Tuesday, April 22, 2014

Self-Satisfied with Utah Ties @ CUAC.


Anybody who finds Salt Lake City’s art scene soporific will find a welcome reprieve at Central Utah Art Center (abbreviated as CUAC, pronounced quack), where a small but feisty group of artists exhibit some much-needed pluck in the show Utah Ties. While the front gallery displays more conventional works grounded in graphic languages, works in the back gallery come alive with enough chutzpah to ruffle more than a few mission suits.
Self-Sati

Maddison Colvin’s video ‘183rd Semiannual General Conference 01 (Apostles, Prophets) layers video footage of speakers from the Mormon ‘conference’, which brings thousands of faithful to congregate in downtown Salt Lake City twice a year. Sound and visual footage from the conference sermons are made near-transluscent, and superimposed onto one another, creating a highly layered effect. While one face dissolves into another, a visual consensus emerges. Absent of any racial, gender or generational diversity, they signify a patriarchal monoculture, as they dissolve into the same puppet-like mold. The result not only displays a cumulative side to tradition, but the monolithic and inflexible aspects of LDS church leadership. 

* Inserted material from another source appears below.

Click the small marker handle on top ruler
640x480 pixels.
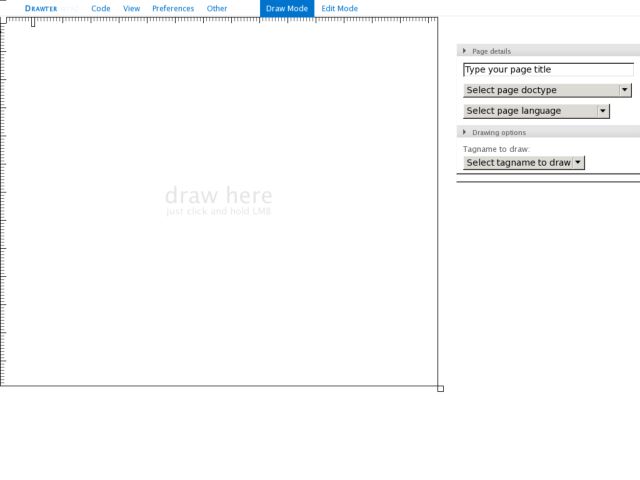[x=33, y=23]
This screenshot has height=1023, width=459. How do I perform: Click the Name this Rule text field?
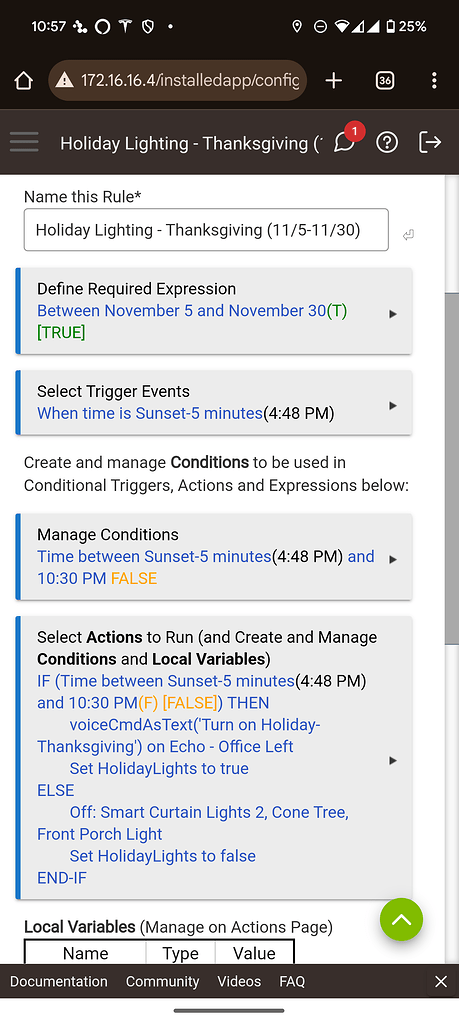[206, 230]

Emily Fox’s King Panties pins twenty-three pairs of women’s underwear directly onto the gallery wall. (Used but clean, we can only assume they come from Utah’s great emporium of objets trouvé, the Deseret Industries Thrift Store.) The display brings to mind Pipilotti Rists’ Massachusetts Chandalier yet the garments demonstrate a greater range in size, from the implausibly minute (think Barbie) - to fully-figured. As the display charts the arc of a woman’s expanding girth, the journey bridges juvenile fantasies of doll’s play to the vicissitudes of real anatomy in physical space.

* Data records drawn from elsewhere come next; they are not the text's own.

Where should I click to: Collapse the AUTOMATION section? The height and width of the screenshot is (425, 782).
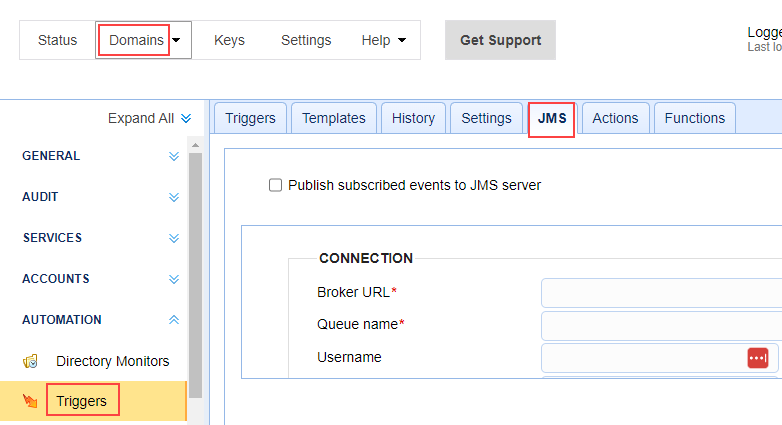(174, 320)
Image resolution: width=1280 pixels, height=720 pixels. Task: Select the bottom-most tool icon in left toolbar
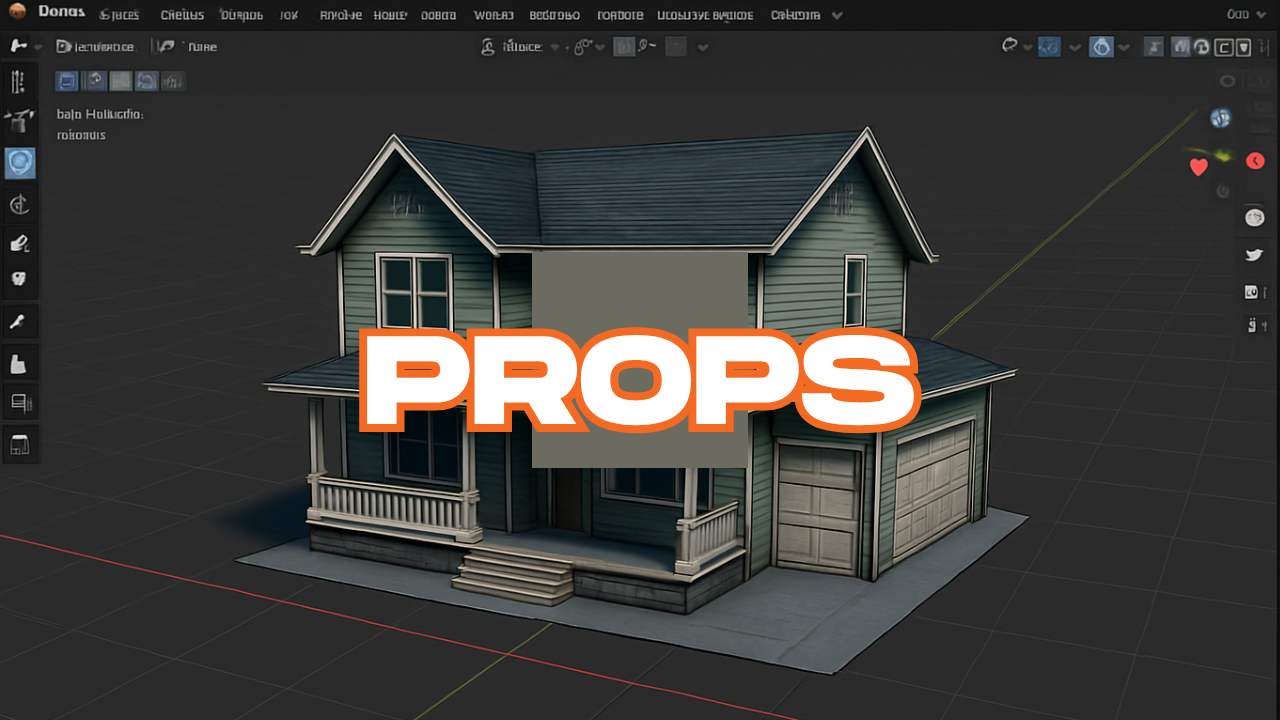20,444
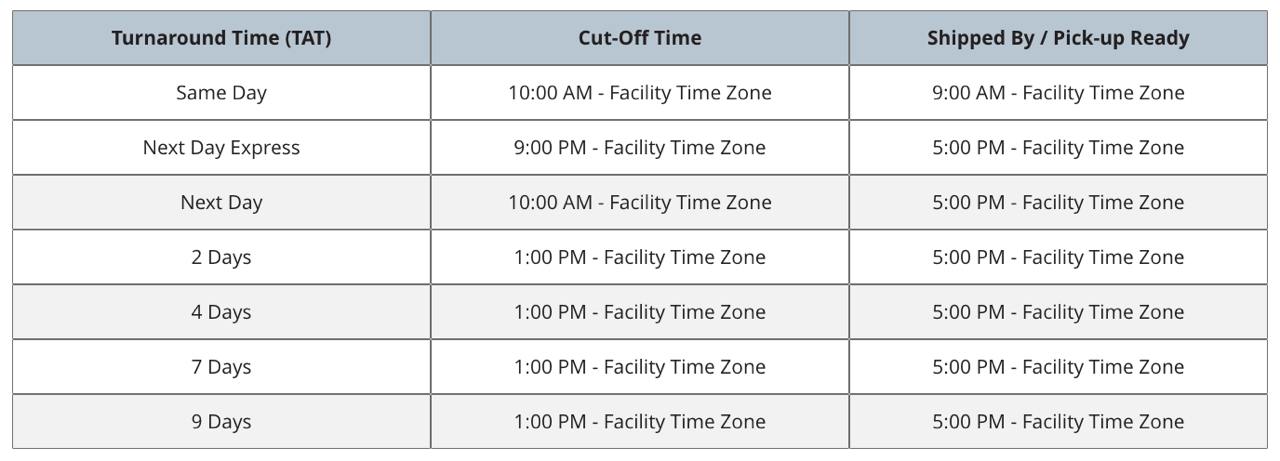Select the Next Day Express cell
1280x461 pixels.
[x=221, y=148]
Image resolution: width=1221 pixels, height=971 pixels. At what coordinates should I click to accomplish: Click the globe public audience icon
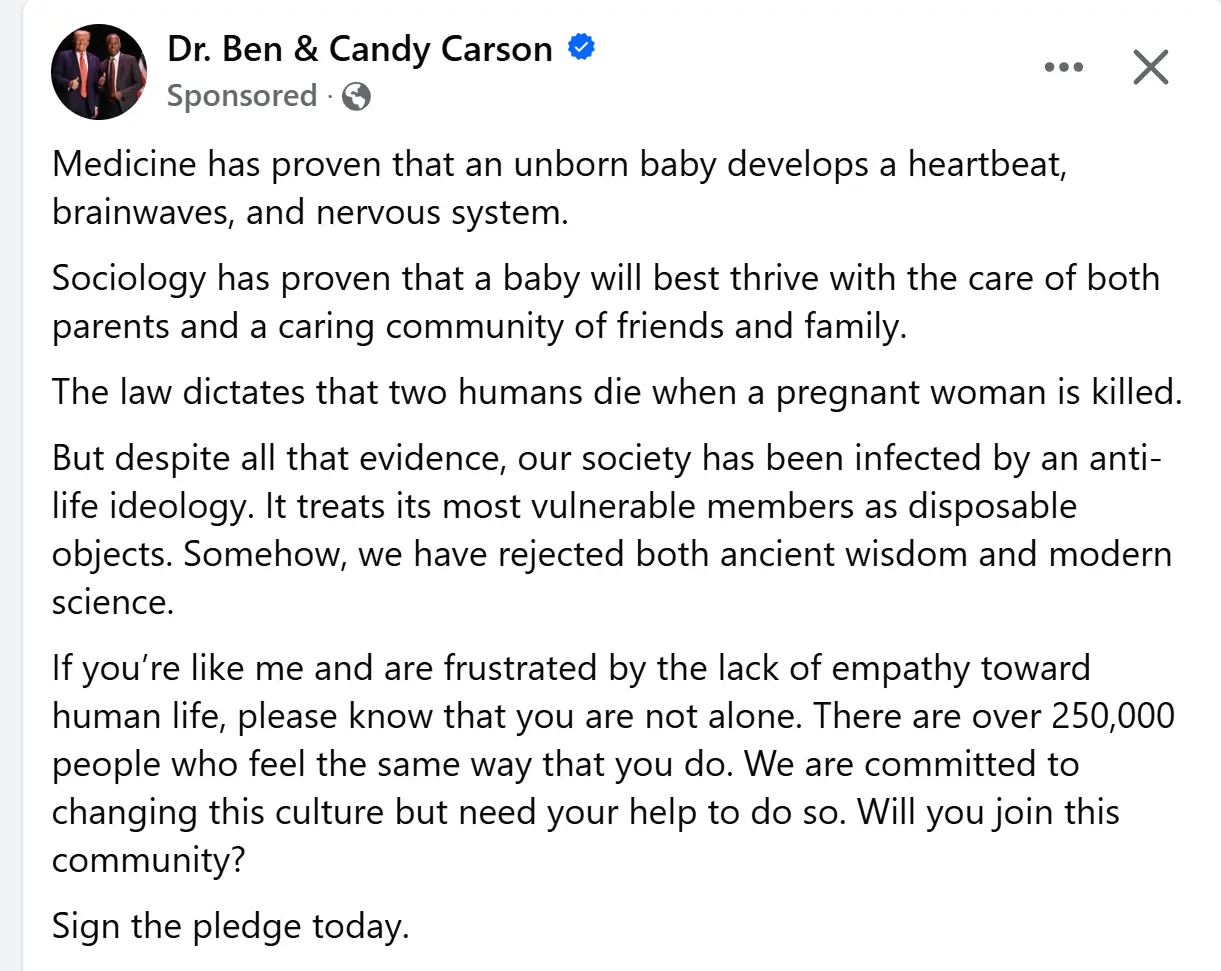(356, 97)
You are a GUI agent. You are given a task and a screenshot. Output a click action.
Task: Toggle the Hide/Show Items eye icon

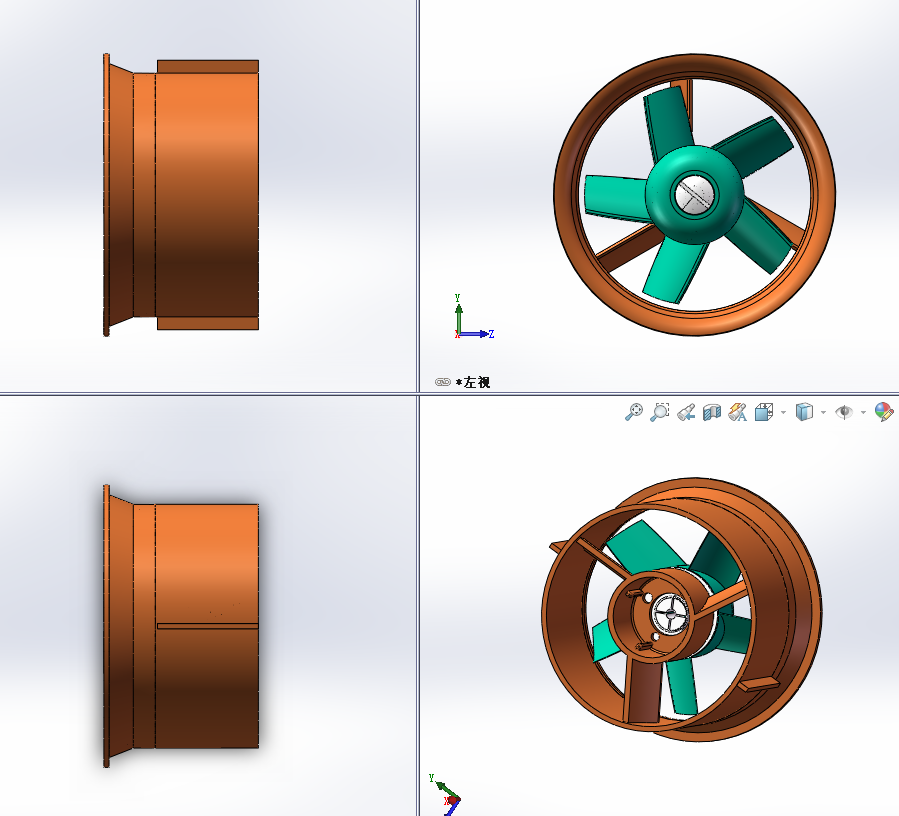point(844,412)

More art world references are encountered in Tatiana Svrckova Larsen’s Ambit, which vertically stacks four television sets to depict the head, chest, hands and feet of an upright female subject. As such, memories of Nam June Paik are unavoidable. In the top screen, a head (in profile) dribbles an ambiguous white substance from her mouth, bringing to mind Bruce Nauman’s iconic Fountain. Curving around her chin, the fluid continues its vertical path into the screen below. Glowing and white, the liquid glows against a darkened background, flowing down into the next screen, where it passes the subject’s chest. Arriving in the next monitor, it collects in cupped hands, where it overflows into the final screen (bottom level) where it splashes onto the floor and pools in the sandy ground. Here the fate of the glistening fluid, be it cowsmilk, semen or paint, evokes the biblical parable of spilling one’s seed, or seed falling on stony ground. Moreover, all four videos are looped, giving the impression of a continuous flow from top to bottom. As such, the effect oscillates between a commonplace garden feature and the circuity of Duchamp’s Fountain.

Bodily fluids also intersect with technology in Alexandra Reintjes performative installation ‘Sex Video’ which is experienced on a hand-held iPod and earphones. Here, the subject is located at the center of a small, cube-shaped room and (we assume) positioned on a fixed but spinning dolly. Equipped with both a film projector and video recorder, the viewer’s position becomes synonymous with that of the subject’s. As the dizzy rotation spins out of control, images of modernist building facades (ubiquitous in Salt Lake City) are projected onto the walls. The technological intensity of the arrangement is mediated by the gentle panting of a female onanist, whose murmurs both activate and disarm the architectural spectacle. A myriad of associations abound, from early structuralist film (think Michael Snow), to Rebecca Horn’s sadomasochistic performances and Vito Acconci’s Seedbed. We are also reminded of Ballardian aesthetics, as the erotic machine whirls into oblivion.

In a similar vein, Alex Stevens’ Everytime You Wish You Were Never Born Part 2 features an industrial garbage bin, once full with bread dough derived from the artist’s family bakery. Teeming with yeast, the dough has expanded and exploded over the edge of the bin into an excess of chthon, only to harden into a leathery, solid crust. Underneath the bin, recordings of music hits dating from 1986 repeat on a loop, referencing the year of the artist’s birth. This biographical signpost posits the doughy explosion not as a gastronomic catastrophe but as a giant, male ejaculation.

While the maturity of these works merits its own commendation, the significance of their existence in the Beehive State cannot be underestimated. Contemporary Art faces a plethora of challenges in Salt Lake City, not least of which is a hegemonic propoganda machine which discourages artistic and intellectual tenacity while advancing values of conformity and submission. The works in Utah Ties exist not because of local culture, but in spite of it. As such, they meet these challenges head-on, demonstrating a willingness to experiment, an openness to new media, an engagement with art world tropes and above all, a much needed sense of humor.
                        
Curated by Adam Gildar. 
March 21, 2014 to April 11th, 2014 at Central Utah Art Center (CUAC) in Salt Lake City, UT.